### Task material
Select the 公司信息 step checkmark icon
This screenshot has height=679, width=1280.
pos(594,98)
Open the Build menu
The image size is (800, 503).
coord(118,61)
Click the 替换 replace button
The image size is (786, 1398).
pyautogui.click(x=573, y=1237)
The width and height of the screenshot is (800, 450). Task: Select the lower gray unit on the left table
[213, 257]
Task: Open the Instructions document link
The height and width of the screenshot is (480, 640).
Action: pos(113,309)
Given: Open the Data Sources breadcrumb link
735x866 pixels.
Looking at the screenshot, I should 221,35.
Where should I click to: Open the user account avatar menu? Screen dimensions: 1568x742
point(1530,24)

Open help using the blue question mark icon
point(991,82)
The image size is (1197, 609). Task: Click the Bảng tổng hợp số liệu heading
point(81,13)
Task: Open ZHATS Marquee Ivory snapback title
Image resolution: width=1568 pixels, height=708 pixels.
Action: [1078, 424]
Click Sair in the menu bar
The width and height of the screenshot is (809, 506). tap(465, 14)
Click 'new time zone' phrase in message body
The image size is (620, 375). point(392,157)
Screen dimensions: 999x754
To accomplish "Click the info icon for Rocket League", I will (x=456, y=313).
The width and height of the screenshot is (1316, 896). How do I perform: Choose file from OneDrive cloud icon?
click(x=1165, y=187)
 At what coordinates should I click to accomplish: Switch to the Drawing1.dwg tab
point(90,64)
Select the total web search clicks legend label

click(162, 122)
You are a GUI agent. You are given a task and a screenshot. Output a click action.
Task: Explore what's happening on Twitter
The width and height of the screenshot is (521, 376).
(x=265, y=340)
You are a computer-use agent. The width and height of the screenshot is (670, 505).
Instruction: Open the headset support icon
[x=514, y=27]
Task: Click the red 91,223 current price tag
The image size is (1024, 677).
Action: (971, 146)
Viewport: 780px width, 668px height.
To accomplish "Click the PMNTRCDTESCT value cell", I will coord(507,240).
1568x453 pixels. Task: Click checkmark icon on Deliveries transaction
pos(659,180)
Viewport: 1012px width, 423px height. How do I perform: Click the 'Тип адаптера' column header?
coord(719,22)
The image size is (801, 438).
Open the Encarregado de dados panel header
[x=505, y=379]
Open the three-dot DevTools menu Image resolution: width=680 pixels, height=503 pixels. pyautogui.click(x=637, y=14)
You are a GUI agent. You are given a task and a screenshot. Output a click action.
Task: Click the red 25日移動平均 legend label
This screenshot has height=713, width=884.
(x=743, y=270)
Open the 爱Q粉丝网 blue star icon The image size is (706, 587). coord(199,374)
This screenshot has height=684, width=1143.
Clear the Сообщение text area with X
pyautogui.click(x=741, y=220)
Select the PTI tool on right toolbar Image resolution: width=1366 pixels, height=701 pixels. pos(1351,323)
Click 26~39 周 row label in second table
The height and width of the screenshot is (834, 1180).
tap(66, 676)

### What to produce
Your task is to transcribe, with no changes, only the lines of the listing above that lie between the line holding "Given: Open the Data Sources breadcrumb link" and the line holding "Task: Open ZHATS Marquee Ivory snapback title", inclusive.

### Solved exercise
Given: Open the Data Sources breadcrumb link
735x866 pixels.
Looking at the screenshot, I should 221,35.
Where should I click to: Open the user account avatar menu? Screen dimensions: 1568x742
point(1530,24)

Open help using the blue question mark icon
point(991,82)
The image size is (1197, 609). Task: Click the Bảng tổng hợp số liệu heading
point(81,13)
Task: Open ZHATS Marquee Ivory snapback title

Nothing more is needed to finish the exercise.